Exercise details:
Work out the number of lines that hold "editor" in the listing, and give that number with no other text.

◇ ◇ ◇ ◇ ◇

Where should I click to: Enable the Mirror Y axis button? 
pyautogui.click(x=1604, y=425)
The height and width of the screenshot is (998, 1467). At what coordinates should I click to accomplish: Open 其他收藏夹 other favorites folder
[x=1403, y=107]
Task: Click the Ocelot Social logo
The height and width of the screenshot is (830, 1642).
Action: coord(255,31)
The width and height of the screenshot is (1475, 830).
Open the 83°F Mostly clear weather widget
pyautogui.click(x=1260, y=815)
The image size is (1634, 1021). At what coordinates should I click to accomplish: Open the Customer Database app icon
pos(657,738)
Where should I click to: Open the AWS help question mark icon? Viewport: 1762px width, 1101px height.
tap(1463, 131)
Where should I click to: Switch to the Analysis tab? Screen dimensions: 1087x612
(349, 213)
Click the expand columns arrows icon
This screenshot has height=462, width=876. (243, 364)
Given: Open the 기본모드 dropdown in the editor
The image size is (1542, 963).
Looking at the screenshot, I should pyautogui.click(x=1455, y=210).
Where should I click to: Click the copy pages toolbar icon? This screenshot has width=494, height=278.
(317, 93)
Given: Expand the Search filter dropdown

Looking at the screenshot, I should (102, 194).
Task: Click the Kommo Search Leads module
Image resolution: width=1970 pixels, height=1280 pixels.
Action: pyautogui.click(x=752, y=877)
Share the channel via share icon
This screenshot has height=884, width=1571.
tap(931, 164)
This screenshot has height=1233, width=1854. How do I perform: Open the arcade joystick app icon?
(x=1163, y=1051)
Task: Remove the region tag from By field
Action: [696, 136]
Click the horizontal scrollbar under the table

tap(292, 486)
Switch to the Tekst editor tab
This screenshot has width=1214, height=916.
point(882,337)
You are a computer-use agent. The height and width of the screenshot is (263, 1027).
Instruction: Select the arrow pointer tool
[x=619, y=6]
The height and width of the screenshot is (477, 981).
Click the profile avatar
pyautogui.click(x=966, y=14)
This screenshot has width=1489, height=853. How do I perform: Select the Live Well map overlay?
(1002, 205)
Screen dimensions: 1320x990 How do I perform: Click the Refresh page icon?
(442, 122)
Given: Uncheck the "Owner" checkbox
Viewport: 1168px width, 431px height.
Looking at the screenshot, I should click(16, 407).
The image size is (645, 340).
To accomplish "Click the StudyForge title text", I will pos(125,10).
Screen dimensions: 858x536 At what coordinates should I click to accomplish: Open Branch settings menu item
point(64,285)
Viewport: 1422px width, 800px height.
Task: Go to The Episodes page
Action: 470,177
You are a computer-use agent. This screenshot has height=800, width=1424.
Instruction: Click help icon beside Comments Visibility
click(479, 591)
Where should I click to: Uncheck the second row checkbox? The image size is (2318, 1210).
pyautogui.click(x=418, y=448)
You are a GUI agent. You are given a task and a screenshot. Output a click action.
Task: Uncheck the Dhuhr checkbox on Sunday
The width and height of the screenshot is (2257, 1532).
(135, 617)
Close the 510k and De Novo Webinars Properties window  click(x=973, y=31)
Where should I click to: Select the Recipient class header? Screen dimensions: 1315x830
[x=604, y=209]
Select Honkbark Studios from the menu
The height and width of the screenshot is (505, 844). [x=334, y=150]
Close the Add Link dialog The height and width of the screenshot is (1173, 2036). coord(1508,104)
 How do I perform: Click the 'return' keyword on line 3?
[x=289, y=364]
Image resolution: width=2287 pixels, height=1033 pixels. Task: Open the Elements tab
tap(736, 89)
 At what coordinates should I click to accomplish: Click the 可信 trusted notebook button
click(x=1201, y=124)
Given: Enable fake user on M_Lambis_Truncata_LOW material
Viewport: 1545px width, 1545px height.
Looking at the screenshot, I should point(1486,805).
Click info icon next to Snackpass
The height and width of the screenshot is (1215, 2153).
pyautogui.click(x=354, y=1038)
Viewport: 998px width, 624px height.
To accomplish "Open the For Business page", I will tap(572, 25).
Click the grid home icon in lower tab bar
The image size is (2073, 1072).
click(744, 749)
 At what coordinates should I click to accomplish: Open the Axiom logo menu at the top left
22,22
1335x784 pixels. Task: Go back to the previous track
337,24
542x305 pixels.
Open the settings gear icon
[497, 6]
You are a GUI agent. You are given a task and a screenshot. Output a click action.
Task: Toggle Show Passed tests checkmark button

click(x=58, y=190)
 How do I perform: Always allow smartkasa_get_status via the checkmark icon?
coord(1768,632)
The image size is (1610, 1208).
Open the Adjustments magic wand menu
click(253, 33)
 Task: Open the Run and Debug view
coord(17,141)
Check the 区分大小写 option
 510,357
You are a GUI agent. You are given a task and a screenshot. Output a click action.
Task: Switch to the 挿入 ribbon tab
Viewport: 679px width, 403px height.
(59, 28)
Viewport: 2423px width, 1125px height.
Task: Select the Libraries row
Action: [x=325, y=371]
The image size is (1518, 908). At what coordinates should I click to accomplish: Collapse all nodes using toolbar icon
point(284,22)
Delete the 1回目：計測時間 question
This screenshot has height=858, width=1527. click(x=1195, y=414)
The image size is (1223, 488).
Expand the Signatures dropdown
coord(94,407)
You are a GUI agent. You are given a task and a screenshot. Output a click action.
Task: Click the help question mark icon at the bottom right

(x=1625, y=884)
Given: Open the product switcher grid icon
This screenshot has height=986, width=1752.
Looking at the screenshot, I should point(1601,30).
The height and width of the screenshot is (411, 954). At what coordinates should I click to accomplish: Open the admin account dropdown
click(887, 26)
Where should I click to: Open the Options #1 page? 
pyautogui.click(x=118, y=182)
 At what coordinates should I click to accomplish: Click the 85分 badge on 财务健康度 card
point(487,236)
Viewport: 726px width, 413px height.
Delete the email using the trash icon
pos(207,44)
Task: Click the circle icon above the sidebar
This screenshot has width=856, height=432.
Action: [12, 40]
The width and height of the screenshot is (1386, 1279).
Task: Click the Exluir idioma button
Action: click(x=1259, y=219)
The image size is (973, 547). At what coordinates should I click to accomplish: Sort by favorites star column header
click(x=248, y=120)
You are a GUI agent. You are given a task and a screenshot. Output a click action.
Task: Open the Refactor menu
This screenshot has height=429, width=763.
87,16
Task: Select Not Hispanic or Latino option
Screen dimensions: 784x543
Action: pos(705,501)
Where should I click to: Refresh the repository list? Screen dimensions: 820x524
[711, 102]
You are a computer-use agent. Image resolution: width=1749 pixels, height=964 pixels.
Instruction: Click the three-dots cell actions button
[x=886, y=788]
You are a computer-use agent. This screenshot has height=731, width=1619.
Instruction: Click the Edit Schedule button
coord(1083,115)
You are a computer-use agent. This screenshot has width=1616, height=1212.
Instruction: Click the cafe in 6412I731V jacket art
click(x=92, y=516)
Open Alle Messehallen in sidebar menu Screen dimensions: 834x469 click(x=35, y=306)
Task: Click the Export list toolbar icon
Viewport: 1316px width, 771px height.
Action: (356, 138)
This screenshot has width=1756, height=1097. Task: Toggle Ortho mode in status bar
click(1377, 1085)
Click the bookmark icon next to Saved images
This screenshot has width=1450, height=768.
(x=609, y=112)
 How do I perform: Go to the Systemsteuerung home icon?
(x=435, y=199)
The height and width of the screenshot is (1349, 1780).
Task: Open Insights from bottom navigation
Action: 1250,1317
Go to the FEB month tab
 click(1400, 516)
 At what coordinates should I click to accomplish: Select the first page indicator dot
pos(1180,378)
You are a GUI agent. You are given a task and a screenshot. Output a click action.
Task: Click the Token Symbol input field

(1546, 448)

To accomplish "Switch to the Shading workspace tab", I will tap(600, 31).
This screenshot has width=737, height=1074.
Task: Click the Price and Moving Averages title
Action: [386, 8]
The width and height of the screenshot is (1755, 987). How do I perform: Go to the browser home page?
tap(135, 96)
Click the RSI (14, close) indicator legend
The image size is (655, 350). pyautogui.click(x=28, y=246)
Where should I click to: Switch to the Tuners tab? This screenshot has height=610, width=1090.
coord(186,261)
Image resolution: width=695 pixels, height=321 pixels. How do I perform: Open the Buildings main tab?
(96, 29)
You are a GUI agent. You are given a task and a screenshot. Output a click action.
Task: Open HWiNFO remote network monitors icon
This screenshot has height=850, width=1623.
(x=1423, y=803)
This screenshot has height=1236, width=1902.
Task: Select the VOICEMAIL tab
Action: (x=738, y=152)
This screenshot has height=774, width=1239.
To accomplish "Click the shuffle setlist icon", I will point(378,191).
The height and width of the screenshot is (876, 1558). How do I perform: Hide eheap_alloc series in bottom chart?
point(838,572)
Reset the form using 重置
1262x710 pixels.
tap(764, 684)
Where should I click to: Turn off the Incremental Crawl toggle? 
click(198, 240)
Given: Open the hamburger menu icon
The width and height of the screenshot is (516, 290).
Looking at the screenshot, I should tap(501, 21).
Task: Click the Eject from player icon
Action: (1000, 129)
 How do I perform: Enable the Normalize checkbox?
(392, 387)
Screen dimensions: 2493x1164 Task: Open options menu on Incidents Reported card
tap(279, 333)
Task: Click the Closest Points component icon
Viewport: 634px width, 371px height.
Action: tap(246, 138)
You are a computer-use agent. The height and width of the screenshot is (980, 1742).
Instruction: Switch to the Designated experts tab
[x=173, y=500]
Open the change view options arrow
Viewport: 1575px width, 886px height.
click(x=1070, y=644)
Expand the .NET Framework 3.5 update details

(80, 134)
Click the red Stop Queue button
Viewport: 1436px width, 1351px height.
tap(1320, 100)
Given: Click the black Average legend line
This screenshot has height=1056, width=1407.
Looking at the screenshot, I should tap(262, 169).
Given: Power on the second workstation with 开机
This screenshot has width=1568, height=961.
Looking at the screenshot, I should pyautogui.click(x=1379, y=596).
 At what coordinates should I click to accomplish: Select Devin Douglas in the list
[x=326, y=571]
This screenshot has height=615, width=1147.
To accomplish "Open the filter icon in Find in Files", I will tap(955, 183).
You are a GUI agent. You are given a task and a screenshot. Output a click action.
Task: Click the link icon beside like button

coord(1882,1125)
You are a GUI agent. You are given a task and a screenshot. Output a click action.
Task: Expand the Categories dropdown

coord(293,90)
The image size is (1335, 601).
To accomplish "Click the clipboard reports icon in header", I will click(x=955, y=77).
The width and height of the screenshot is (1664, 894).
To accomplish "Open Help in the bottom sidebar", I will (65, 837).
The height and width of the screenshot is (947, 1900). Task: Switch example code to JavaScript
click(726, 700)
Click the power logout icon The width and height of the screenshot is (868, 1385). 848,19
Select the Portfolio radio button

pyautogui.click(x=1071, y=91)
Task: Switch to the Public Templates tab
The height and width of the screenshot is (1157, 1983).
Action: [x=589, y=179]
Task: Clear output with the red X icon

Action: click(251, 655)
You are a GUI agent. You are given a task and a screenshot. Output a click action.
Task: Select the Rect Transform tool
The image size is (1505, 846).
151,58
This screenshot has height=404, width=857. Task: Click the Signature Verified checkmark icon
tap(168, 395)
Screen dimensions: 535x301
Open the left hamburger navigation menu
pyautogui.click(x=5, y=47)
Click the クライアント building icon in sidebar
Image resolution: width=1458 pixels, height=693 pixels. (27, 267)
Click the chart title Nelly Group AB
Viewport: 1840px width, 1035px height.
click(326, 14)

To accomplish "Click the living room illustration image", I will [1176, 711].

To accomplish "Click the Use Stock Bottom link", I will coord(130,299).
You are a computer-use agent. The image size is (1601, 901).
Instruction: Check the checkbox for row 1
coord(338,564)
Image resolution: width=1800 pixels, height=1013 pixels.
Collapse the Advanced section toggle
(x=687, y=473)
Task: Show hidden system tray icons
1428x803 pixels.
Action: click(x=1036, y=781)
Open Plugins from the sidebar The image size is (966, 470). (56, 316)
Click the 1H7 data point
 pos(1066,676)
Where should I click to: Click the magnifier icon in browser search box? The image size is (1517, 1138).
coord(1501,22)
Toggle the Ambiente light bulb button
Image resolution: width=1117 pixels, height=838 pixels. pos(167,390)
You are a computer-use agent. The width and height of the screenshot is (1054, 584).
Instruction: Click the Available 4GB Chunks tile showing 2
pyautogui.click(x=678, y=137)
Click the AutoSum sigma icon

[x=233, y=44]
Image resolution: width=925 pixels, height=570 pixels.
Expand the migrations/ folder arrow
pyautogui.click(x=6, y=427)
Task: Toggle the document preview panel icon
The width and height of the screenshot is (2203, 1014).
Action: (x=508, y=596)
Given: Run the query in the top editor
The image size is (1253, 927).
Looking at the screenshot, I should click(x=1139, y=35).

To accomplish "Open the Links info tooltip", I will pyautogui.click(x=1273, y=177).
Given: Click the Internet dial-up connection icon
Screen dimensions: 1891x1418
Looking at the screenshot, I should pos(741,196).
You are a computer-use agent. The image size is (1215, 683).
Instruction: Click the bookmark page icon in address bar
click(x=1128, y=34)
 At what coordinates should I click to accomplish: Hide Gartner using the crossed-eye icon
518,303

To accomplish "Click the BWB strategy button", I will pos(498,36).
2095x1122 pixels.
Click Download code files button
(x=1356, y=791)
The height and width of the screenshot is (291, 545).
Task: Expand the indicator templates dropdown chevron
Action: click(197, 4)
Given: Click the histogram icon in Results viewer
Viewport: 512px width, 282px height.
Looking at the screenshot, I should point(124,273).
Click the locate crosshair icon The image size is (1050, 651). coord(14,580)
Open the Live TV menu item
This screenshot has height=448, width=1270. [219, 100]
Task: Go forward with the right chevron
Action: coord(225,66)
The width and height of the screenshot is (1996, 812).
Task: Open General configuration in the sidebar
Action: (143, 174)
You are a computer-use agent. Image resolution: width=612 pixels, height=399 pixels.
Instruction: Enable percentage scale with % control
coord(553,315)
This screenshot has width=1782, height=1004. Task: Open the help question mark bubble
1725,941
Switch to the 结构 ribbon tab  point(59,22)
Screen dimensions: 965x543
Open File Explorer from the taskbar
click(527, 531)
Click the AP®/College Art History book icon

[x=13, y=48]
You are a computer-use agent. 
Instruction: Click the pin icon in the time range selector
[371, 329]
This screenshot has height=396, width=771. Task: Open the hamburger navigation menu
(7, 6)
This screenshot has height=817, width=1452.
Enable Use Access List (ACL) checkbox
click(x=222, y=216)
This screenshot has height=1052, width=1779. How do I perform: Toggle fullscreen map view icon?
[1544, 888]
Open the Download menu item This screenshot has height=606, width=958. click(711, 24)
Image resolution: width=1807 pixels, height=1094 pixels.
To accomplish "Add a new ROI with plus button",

◇ ◇ ◇ ◇ ◇

Output of the task:
3